Mentre il Paese inizia i funerali di massa, il vice Ministro della Difesa rivela l'impossibilità di identificare subito uno dei presunti attentatori
Gli attentati di domenica nello Sri Lanka sarebbero stati commessi in rappresaglia per il massacro avvenuto - ad opera di un suprematista bianco - in due moschee in Nuova Zelanda, nel quale lo scorso 15 marzo morirono 50 persone.
«Le indagini preliminari hanno rivelato che quello che è accaduto in Sri Lanka è una rappresaglia per l'attacco contro i musulmani a Christchurch», ha riferito in Parlamento il vice Ministro della Difesa, Ruwan Wijewardene, secondo il quale una nota dell'Intelligence è stata trasmessa al Governo nelle settimane precedenti all'attacco di Pasqua.

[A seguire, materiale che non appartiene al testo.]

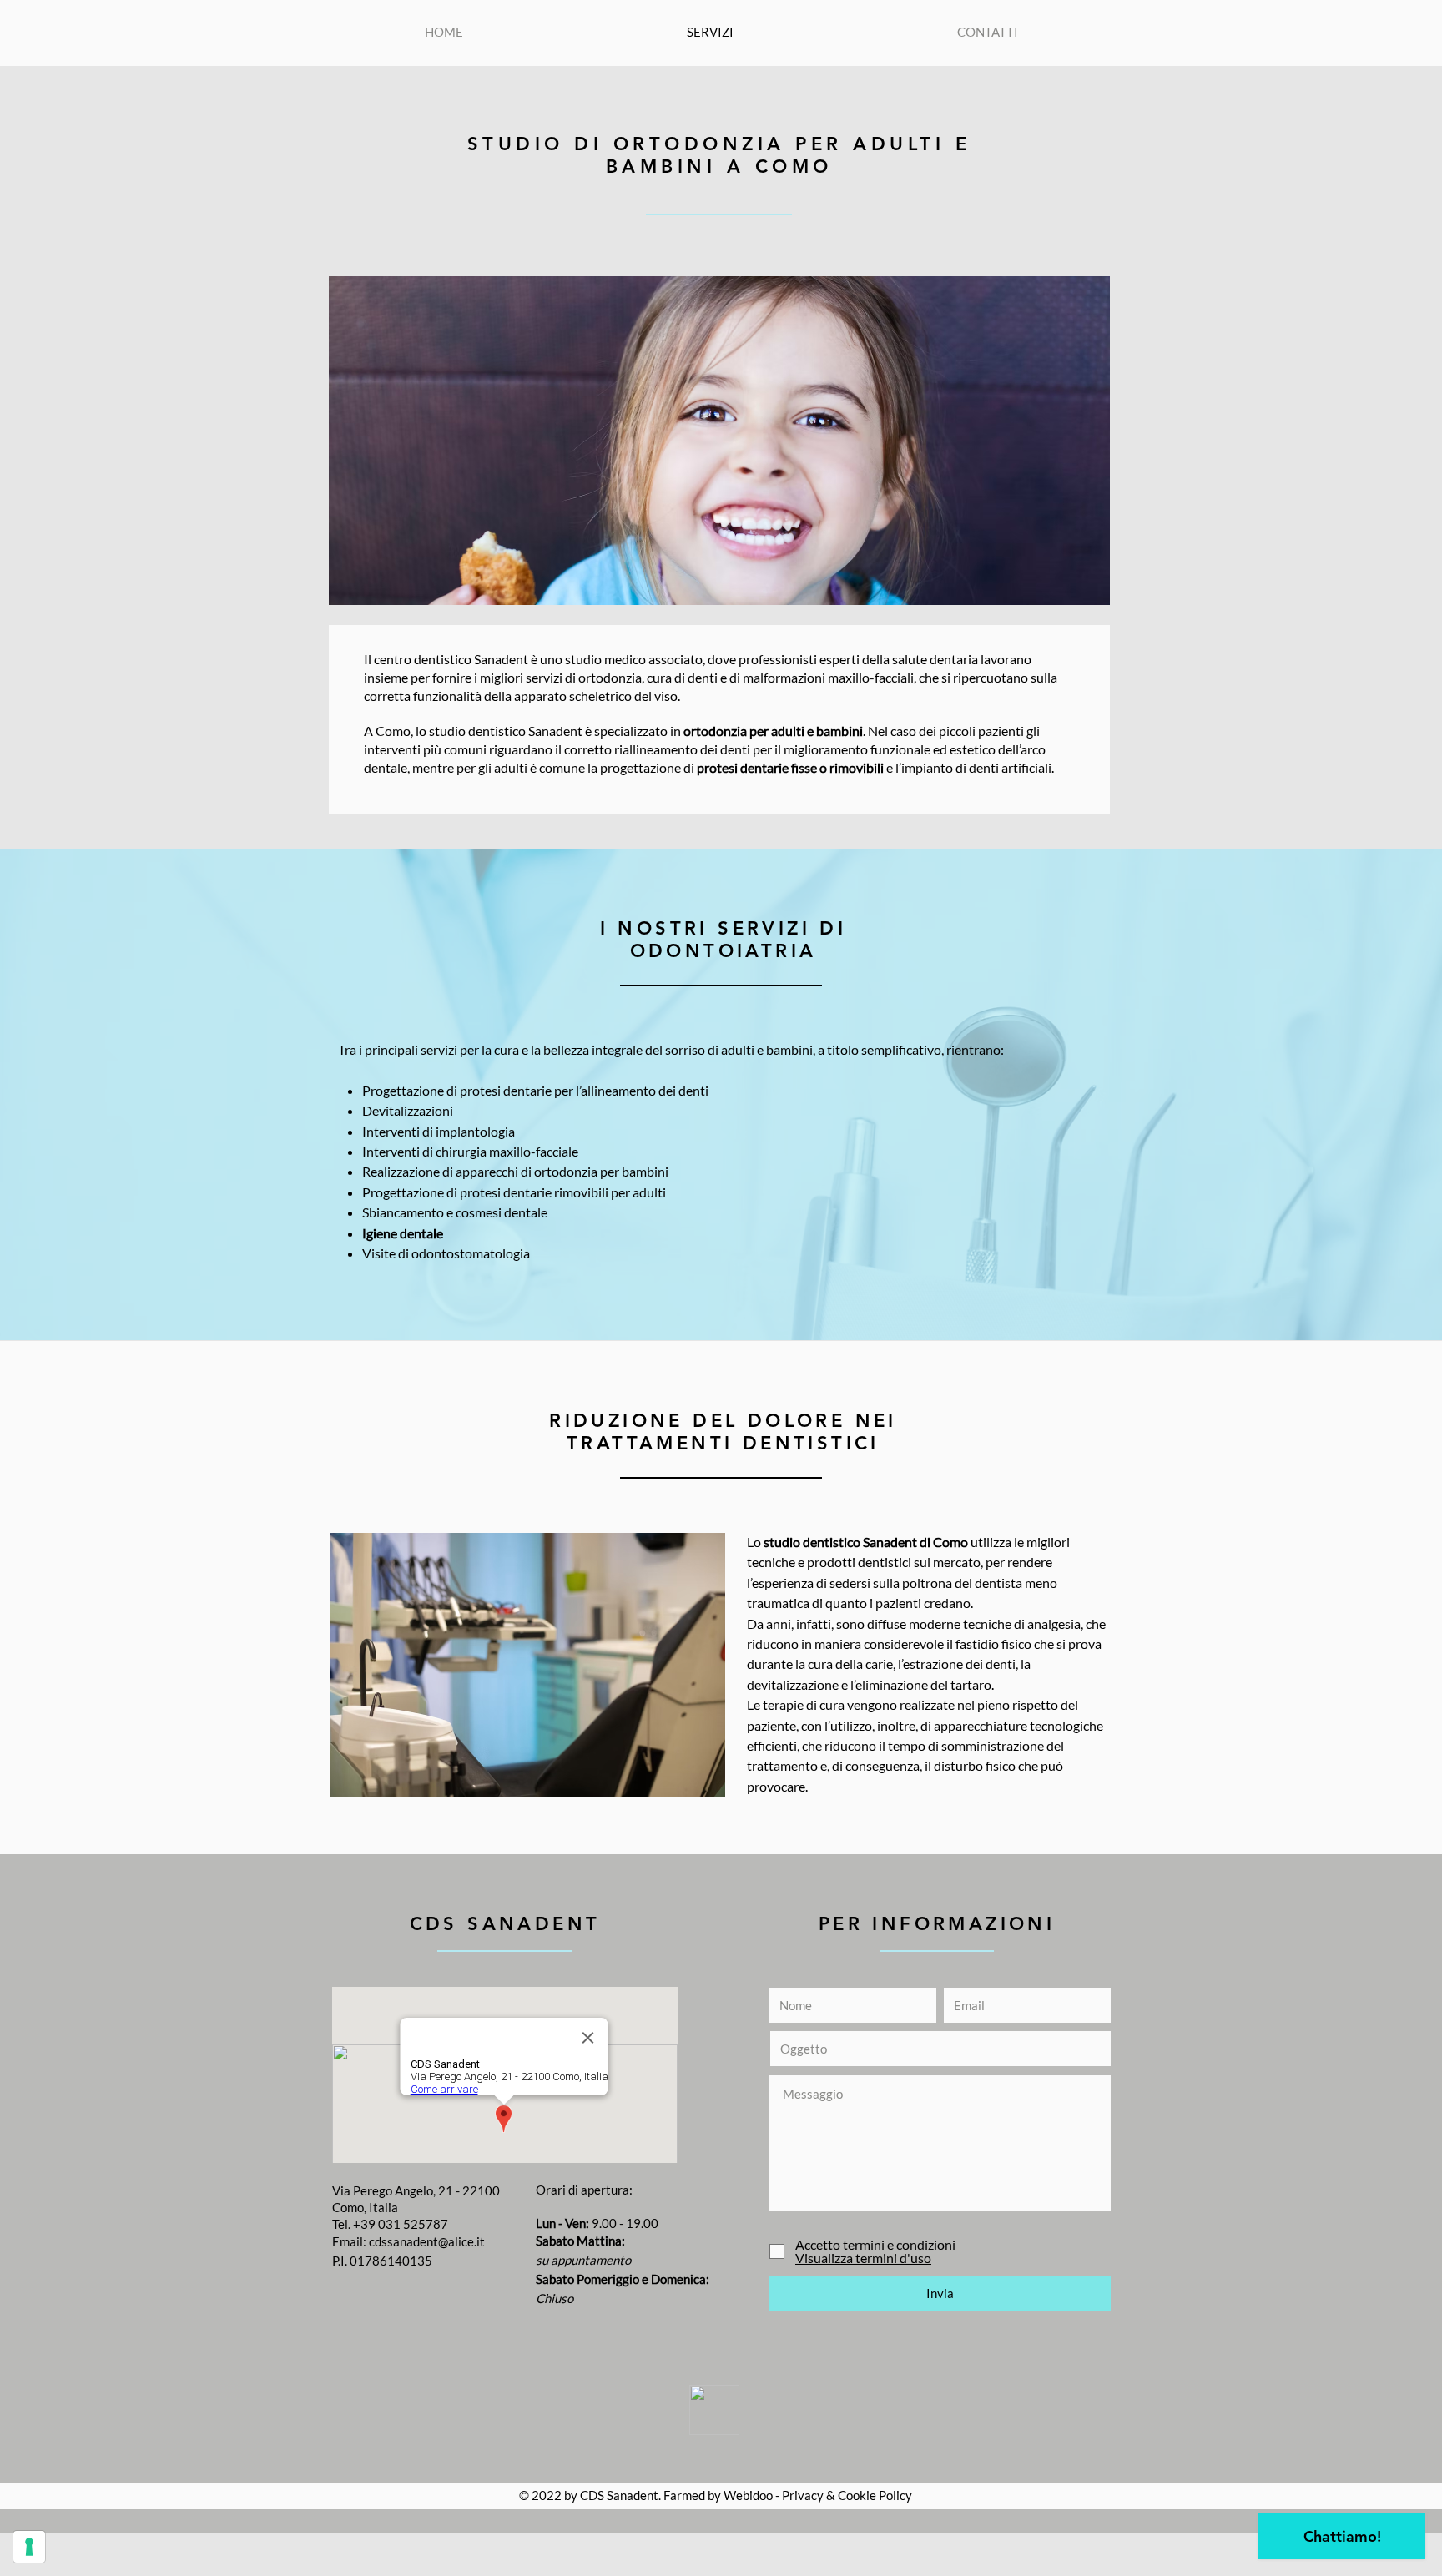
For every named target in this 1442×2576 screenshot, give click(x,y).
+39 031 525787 (400, 2223)
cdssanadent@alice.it (427, 2241)
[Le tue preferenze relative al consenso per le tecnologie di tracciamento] (29, 2547)
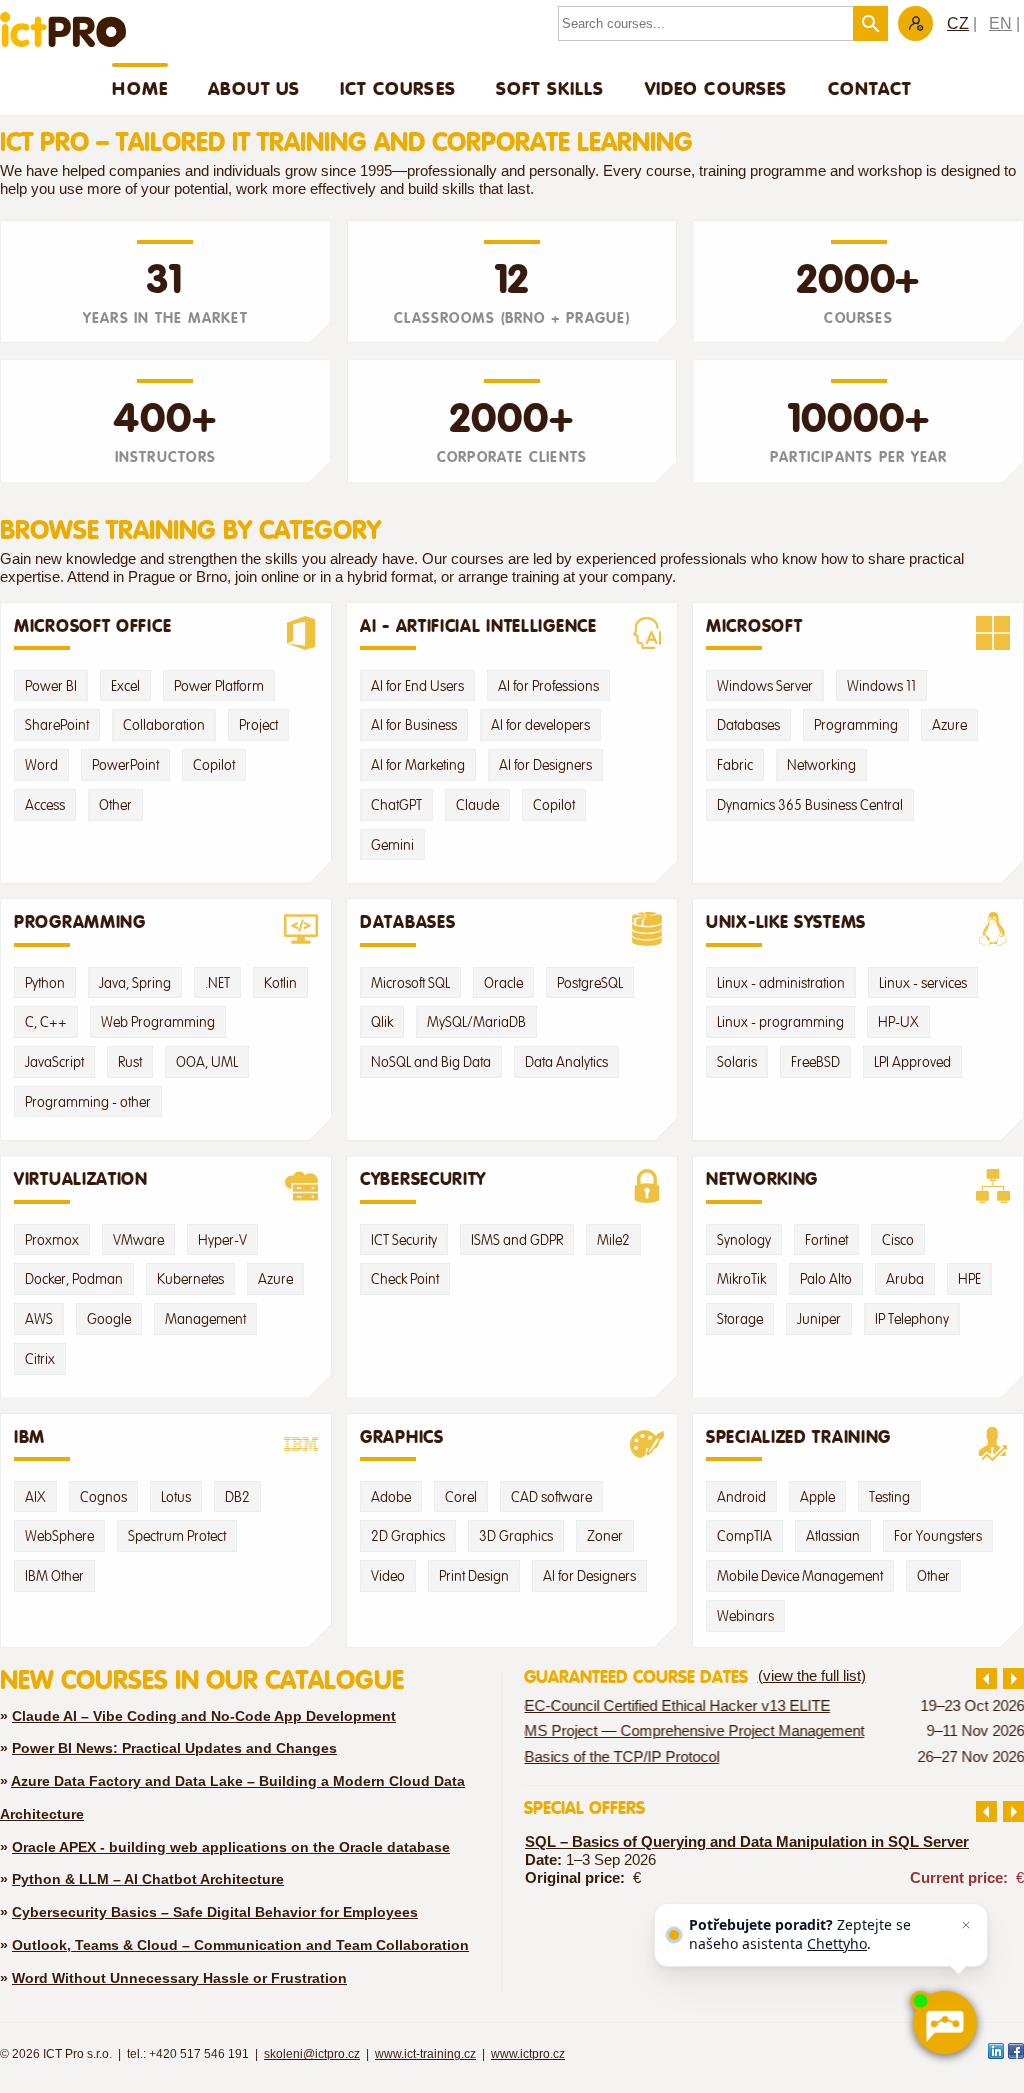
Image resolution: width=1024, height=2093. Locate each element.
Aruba (905, 1279)
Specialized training (798, 1437)
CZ (958, 23)
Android (741, 1497)
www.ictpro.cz (528, 2054)
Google (109, 1319)
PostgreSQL (590, 983)
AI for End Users (417, 686)
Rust (130, 1062)
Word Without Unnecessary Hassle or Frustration (179, 1978)
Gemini (392, 845)
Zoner (605, 1536)
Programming (856, 725)
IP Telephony (912, 1319)
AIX (35, 1497)
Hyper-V (222, 1240)
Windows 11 (881, 686)
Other (115, 805)
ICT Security (404, 1240)
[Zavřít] (966, 1925)
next (1013, 1678)
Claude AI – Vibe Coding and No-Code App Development (204, 1716)
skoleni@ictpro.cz (312, 2054)
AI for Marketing (418, 765)
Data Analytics (566, 1062)
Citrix (40, 1359)
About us (254, 88)
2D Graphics (408, 1536)
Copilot (214, 765)
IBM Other (54, 1576)
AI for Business (414, 725)
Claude (477, 805)
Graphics (402, 1437)
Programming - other (88, 1102)
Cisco (898, 1240)
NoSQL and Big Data (431, 1062)
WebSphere (59, 1536)
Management (205, 1319)
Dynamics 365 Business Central (810, 805)
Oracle (503, 983)
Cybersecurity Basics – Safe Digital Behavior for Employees (215, 1912)
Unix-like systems (786, 922)
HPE (969, 1279)
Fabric (735, 765)
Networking (821, 765)
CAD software (551, 1497)
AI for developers (540, 725)
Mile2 (613, 1240)
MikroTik (741, 1279)
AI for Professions (548, 686)
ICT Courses (398, 88)
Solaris (737, 1062)
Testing (889, 1497)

Tramite l'agenzia Amaq, intanto, l'ISIS ha rivendicato gli attentati, sinora attribuiti al NTJ, un gruppo islamista locale che, secondo le forze di sicurezza, non avrebbe però la capacità di organzzare un attacco coordinato di tale portata.
Per questo motivo gli investigatori, assistiti dall'FBI e dall'Interpol, ritengono che il gruppo fosse inserito in una rete internazionale.
Il Presidente del Paese, SIRISENA, intanto, ha visitato la chiesa di San Sebastiano a Negombo, preannunciando un cambio ai vertici delle Forze di Sicurezza del Paese.
Nel frattempo, il Paese rimane in massima allerta: è stato decretato lo stato di emergenza, mentre continuano gli arresti e le perquisizioni dei responsabili del bagno di sangue.
Intanto, nella chiesa di San Sebastiano, a Negombo, decine di bare sono state disposte per il saluto da parte dei loro cari: tra questi, c'è Sudesh Kolonne, emigrato in Australia, che nelle esplosioni ha visto morire di fronte agli occhi la moglie e la figlia di 10 anni.